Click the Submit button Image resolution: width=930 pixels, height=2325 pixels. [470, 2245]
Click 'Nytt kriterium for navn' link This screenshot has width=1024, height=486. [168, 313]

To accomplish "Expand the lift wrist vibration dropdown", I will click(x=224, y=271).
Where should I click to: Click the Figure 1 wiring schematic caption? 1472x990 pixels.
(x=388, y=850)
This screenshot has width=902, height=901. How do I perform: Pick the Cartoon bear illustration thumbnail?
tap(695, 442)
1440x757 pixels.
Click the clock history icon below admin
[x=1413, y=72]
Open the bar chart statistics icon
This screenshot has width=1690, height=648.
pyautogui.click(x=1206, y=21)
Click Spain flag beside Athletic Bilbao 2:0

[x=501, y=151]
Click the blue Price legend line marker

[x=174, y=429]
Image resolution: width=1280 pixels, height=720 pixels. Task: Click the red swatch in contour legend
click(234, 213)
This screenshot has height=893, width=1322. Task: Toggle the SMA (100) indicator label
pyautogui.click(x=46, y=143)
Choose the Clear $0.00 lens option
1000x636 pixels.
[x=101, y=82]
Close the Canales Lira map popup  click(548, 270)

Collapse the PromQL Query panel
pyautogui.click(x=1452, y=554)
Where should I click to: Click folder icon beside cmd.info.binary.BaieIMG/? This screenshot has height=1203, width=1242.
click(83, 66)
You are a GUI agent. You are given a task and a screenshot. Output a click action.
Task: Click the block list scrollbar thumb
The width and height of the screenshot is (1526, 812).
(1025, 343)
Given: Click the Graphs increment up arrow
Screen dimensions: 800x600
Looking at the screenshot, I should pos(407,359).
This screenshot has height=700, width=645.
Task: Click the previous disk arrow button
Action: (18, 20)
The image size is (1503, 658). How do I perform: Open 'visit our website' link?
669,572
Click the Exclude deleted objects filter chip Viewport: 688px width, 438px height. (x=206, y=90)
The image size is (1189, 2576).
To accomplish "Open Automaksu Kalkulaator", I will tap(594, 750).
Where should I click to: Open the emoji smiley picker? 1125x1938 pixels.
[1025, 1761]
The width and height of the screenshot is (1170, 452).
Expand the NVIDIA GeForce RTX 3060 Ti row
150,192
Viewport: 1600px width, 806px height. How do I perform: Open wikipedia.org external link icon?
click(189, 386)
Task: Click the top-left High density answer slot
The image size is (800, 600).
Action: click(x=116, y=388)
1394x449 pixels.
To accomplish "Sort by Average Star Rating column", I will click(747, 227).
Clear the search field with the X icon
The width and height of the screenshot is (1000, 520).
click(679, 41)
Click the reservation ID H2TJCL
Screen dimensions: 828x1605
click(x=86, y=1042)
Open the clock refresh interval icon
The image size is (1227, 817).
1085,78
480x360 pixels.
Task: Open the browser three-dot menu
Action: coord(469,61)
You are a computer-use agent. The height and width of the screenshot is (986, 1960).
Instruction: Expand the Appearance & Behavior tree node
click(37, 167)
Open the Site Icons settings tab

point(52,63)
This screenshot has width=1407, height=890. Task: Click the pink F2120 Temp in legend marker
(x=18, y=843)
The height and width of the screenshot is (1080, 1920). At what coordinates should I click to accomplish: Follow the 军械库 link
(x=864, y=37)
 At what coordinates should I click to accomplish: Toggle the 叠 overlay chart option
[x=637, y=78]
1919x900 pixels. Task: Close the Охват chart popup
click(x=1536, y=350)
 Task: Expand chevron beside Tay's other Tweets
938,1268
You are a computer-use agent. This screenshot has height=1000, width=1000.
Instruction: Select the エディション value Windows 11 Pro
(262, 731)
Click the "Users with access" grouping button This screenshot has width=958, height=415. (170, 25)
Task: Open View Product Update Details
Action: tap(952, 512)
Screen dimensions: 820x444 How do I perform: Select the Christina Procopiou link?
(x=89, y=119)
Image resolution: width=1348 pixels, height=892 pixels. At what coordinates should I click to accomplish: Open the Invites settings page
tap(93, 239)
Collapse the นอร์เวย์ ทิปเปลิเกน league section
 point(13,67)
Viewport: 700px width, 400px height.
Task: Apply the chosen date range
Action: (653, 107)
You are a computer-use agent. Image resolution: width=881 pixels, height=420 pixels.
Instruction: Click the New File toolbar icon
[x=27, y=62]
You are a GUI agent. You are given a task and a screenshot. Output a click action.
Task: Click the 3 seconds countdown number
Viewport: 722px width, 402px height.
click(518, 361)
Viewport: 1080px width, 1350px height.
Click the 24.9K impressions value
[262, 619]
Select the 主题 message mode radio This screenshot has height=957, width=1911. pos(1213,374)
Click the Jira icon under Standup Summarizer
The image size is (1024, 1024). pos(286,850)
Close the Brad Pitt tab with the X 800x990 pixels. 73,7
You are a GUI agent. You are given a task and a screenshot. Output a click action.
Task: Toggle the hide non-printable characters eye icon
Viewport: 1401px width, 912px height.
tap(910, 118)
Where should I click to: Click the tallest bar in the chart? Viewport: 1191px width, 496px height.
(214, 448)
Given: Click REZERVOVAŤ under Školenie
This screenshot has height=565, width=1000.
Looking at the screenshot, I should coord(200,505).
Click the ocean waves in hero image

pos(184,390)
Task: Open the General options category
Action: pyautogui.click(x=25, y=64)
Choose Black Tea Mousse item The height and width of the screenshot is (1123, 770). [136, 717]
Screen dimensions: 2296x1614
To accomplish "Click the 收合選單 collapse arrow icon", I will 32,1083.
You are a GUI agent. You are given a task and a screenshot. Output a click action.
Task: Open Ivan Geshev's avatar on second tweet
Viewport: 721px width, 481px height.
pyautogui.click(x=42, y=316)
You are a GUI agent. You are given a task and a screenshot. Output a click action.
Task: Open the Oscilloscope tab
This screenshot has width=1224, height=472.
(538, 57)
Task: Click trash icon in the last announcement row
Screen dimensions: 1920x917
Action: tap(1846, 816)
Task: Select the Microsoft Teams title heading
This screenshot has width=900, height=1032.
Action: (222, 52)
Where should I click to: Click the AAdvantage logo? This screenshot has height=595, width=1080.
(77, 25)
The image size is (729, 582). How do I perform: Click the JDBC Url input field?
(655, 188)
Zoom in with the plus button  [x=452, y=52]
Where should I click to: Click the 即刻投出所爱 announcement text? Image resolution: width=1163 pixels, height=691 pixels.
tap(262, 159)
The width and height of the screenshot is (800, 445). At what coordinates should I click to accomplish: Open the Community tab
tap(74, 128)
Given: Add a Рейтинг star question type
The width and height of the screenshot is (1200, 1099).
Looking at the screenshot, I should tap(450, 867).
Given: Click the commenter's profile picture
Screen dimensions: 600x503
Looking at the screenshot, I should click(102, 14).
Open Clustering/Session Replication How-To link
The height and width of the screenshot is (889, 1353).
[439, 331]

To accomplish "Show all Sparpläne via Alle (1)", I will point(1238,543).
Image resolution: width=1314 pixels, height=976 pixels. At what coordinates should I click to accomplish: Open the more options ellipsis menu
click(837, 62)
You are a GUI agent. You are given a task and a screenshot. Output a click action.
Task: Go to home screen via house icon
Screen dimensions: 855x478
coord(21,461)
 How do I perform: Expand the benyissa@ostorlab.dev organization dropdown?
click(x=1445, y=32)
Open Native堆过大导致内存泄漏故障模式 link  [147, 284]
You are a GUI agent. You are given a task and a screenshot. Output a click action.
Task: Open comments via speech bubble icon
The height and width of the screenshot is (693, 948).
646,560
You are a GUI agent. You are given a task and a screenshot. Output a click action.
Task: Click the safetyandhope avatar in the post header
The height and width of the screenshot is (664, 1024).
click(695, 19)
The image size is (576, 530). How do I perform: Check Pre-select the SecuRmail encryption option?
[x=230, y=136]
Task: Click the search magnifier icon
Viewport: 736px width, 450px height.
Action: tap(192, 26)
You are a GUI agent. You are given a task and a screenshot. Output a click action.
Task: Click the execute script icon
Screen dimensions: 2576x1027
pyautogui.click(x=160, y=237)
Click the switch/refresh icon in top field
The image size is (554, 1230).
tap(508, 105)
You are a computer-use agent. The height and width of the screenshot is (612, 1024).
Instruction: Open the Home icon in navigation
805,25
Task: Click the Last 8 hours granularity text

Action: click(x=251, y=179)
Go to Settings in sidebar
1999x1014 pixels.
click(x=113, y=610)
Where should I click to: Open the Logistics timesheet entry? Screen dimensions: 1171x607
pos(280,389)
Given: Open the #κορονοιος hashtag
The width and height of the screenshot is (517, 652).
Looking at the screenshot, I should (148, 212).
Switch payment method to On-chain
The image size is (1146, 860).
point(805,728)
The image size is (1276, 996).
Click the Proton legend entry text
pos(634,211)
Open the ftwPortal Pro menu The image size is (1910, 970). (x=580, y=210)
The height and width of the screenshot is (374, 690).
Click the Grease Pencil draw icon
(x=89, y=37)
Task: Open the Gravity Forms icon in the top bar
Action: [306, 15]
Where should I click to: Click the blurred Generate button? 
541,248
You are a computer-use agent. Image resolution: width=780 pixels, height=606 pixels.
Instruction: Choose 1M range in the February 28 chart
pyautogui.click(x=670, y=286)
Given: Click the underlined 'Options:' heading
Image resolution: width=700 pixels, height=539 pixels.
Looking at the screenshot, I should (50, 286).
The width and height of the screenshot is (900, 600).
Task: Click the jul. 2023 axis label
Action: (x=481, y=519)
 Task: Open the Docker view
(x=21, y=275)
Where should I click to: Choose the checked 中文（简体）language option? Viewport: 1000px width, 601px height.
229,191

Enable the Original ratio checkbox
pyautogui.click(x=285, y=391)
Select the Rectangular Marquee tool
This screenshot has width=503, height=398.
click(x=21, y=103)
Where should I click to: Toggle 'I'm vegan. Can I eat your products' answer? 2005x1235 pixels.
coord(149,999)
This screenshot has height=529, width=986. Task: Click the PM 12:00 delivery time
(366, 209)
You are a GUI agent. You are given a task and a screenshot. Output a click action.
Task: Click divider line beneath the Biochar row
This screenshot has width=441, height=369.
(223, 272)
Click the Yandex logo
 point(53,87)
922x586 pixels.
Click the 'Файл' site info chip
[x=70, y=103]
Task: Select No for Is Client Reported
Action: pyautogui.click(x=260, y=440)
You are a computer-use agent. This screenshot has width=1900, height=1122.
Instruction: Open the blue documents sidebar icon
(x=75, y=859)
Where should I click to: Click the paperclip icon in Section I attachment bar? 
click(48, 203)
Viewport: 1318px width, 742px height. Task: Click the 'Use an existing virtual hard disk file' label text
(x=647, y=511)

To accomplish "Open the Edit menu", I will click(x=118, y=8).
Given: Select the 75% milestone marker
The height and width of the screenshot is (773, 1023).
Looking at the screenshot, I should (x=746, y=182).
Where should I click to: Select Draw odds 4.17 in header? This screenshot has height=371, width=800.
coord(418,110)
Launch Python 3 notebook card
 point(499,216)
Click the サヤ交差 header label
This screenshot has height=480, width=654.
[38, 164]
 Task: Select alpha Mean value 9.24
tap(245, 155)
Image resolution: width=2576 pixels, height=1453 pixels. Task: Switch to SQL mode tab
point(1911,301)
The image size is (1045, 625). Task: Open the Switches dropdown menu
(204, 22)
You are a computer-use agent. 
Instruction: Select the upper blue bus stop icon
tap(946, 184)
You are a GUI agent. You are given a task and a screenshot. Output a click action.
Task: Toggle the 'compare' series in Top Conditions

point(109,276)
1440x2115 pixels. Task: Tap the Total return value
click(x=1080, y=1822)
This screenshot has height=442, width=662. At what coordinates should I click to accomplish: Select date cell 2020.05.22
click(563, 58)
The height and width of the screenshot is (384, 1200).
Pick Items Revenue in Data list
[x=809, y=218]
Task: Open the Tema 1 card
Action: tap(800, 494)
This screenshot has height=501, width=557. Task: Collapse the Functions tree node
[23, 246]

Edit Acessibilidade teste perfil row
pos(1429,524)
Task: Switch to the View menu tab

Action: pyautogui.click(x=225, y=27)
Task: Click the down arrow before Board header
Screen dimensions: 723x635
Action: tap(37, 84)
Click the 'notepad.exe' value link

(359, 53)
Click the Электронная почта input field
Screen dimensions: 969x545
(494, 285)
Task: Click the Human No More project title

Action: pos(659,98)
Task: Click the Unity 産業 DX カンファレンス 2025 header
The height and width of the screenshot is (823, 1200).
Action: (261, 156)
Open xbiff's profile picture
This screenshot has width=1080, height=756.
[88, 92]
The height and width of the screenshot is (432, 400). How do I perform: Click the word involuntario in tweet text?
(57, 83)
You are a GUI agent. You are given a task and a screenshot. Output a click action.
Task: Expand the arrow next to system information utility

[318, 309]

######

WHAT YOU ARE ASKED TO DO
Find the line that contains "This screenshot has height=442, width=662.". Copy it and every line after it to the end of the records, exactly, and nothing more.

SOLUTION BELOW
This screenshot has height=442, width=662. At what coordinates should I click to accomplish: Select date cell 2020.05.22
click(563, 58)
The height and width of the screenshot is (384, 1200).
Pick Items Revenue in Data list
[x=809, y=218]
Task: Open the Tema 1 card
Action: tap(800, 494)
This screenshot has height=501, width=557. Task: Collapse the Functions tree node
[23, 246]

Edit Acessibilidade teste perfil row
pos(1429,524)
Task: Switch to the View menu tab

Action: pyautogui.click(x=225, y=27)
Task: Click the down arrow before Board header
Screen dimensions: 723x635
Action: tap(37, 84)
Click the 'notepad.exe' value link

(359, 53)
Click the Электронная почта input field
Screen dimensions: 969x545
(494, 285)
Task: Click the Human No More project title

Action: pos(659,98)
Task: Click the Unity 産業 DX カンファレンス 2025 header
The height and width of the screenshot is (823, 1200).
Action: (261, 156)
Open xbiff's profile picture
This screenshot has width=1080, height=756.
[88, 92]
The height and width of the screenshot is (432, 400). How do I perform: Click the word involuntario in tweet text?
(57, 83)
You are a GUI agent. You are given a task and a screenshot. Output a click action.
Task: Expand the arrow next to system information utility

[318, 309]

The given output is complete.